For the data below, report the number of lines that contain the string "arrows" and nothing else.

Dataset items
#####

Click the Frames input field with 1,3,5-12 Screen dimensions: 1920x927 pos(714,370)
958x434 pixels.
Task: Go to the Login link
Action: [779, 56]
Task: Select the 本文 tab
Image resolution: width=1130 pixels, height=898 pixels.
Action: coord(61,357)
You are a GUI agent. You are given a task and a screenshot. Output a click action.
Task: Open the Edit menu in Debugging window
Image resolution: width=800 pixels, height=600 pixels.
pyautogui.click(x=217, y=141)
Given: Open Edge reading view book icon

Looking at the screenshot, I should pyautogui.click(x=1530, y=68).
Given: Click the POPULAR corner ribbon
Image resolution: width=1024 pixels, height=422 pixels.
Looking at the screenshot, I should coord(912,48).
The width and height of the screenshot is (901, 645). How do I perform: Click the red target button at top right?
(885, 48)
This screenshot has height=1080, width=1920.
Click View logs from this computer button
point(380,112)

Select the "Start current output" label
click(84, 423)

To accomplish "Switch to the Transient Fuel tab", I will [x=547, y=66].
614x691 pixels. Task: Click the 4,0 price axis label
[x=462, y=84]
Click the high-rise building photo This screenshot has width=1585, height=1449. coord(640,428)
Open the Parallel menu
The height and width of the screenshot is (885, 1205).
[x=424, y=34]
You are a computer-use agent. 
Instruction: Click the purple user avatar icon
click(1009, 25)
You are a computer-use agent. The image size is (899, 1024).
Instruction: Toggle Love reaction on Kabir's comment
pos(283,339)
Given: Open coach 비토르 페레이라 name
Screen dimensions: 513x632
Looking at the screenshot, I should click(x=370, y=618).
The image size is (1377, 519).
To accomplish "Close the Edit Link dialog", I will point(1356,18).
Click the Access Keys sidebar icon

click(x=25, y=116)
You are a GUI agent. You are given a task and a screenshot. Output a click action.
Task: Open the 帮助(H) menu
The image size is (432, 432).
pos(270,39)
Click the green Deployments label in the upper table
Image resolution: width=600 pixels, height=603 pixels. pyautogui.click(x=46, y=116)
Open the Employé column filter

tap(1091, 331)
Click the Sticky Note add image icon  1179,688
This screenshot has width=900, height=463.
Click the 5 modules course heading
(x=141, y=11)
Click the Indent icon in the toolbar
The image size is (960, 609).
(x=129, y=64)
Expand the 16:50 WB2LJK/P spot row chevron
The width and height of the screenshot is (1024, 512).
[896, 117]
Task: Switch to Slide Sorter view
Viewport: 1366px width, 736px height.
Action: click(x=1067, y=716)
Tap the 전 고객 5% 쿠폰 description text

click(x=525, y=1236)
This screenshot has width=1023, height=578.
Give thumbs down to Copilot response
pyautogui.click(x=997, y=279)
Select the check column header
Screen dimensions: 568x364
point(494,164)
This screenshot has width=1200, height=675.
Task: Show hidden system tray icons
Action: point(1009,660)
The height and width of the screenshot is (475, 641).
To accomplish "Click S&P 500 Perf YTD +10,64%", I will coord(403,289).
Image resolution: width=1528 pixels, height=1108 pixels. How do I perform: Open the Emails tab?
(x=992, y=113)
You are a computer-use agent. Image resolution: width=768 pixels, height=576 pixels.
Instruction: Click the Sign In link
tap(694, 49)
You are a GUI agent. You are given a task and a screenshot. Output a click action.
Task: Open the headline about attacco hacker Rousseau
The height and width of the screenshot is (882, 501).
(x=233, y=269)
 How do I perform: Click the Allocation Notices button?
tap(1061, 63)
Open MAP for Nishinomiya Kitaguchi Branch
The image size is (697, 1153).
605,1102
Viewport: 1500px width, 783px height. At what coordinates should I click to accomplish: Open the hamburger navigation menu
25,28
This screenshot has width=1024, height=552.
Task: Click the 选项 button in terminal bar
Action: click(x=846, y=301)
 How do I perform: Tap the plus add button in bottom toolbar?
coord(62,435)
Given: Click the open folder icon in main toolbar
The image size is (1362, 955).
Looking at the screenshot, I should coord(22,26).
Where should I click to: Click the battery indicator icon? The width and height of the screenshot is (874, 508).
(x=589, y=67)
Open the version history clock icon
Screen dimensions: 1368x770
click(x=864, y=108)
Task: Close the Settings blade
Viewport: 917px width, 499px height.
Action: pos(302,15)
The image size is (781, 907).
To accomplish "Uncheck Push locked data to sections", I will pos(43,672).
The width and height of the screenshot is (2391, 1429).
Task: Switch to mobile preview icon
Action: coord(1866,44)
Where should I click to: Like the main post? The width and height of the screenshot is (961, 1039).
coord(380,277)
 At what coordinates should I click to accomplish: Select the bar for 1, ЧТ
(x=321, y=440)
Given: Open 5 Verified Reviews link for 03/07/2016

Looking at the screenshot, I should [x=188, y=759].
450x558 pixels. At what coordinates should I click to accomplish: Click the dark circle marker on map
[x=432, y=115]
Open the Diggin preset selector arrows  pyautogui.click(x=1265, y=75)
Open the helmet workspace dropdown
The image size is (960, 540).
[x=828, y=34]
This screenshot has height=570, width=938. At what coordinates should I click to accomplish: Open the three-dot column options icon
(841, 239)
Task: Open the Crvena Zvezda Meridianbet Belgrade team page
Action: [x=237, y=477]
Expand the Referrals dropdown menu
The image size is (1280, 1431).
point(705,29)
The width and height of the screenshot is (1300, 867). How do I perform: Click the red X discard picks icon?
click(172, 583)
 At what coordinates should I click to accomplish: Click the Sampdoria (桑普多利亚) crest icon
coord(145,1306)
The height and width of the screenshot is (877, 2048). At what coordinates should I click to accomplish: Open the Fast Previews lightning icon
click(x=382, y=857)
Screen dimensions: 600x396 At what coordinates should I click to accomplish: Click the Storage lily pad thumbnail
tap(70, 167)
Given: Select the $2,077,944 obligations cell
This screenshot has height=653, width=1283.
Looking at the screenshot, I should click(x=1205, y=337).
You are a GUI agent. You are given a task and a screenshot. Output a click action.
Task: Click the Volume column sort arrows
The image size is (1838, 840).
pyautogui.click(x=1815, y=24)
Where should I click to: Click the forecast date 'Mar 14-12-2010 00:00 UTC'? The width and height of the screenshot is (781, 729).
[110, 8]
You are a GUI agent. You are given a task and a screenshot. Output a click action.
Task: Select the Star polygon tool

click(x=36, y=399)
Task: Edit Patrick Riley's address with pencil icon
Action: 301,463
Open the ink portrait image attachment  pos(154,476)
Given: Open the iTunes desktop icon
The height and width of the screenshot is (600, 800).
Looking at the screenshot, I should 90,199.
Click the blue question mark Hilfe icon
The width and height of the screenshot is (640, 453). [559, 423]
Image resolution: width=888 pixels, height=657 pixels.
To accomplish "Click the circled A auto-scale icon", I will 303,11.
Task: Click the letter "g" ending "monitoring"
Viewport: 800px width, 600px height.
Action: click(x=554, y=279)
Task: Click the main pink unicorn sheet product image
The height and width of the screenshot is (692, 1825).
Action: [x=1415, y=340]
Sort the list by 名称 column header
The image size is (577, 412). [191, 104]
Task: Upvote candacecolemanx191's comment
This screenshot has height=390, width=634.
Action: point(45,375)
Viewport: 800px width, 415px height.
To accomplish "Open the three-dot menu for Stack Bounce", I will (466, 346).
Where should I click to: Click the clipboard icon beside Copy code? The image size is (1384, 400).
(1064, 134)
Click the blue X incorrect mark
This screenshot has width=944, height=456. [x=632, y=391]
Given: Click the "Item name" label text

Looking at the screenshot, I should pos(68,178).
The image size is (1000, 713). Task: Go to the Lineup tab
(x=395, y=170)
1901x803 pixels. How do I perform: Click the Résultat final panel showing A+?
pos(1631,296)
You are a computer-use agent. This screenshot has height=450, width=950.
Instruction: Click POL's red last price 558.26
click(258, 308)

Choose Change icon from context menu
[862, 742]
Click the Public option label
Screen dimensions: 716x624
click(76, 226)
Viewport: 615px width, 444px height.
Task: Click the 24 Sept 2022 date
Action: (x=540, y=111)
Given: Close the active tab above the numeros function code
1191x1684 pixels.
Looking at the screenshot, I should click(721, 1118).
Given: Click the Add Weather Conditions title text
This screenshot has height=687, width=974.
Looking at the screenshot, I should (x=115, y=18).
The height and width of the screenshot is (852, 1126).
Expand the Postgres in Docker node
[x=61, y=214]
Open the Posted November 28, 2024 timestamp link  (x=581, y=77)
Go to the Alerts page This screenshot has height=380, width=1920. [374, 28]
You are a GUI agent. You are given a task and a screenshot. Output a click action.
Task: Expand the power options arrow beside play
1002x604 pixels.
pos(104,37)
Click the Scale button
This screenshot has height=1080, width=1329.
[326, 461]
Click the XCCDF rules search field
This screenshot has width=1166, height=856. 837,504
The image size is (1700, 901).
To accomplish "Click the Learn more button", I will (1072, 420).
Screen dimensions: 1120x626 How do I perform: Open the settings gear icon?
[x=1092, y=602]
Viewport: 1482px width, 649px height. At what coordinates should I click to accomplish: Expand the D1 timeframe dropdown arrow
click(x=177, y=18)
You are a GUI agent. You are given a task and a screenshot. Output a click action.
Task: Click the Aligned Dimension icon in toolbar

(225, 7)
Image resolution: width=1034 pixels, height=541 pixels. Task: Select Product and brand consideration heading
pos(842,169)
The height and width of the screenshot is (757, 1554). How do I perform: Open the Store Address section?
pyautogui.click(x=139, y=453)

#####

▶ Answer to the problem: 2